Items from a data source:
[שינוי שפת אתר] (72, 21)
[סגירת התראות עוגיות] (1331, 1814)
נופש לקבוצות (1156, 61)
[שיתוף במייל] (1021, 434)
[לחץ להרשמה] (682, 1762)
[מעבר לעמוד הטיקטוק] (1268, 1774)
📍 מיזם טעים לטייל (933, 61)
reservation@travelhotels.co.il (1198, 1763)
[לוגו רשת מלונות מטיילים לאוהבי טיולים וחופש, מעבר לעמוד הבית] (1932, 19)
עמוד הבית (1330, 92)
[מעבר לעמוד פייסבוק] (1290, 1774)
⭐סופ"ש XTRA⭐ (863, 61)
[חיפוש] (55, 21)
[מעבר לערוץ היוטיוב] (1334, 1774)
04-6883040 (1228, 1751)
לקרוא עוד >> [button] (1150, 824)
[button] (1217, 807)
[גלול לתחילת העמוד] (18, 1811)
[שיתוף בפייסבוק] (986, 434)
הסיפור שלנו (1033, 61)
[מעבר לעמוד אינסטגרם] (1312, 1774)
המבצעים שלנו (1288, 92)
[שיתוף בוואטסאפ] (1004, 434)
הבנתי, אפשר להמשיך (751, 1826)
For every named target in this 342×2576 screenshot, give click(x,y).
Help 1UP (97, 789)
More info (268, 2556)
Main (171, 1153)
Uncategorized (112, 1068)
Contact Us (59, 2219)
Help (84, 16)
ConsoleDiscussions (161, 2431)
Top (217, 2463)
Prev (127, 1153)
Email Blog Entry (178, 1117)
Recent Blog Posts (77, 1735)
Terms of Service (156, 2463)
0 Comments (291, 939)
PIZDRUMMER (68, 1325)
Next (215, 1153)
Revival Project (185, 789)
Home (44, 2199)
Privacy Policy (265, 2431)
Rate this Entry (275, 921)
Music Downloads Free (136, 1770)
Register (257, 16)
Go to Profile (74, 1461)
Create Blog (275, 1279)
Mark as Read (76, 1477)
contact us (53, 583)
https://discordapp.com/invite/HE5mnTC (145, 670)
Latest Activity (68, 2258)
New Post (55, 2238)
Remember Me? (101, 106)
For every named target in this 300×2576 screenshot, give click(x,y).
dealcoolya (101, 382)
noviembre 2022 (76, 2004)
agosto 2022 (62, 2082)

→ Brief: Please restate the records word for word. Go from the first line to the line with "reservation@travelhotels.co.il (1198, 1763)" and include both.

→ Your response:
[שינוי שפת אתר] (72, 21)
[סגירת התראות עוגיות] (1331, 1814)
נופש לקבוצות (1156, 61)
[שיתוף במייל] (1021, 434)
[לחץ להרשמה] (682, 1762)
[מעבר לעמוד הטיקטוק] (1268, 1774)
📍 מיזם טעים לטייל (933, 61)
reservation@travelhotels.co.il (1198, 1763)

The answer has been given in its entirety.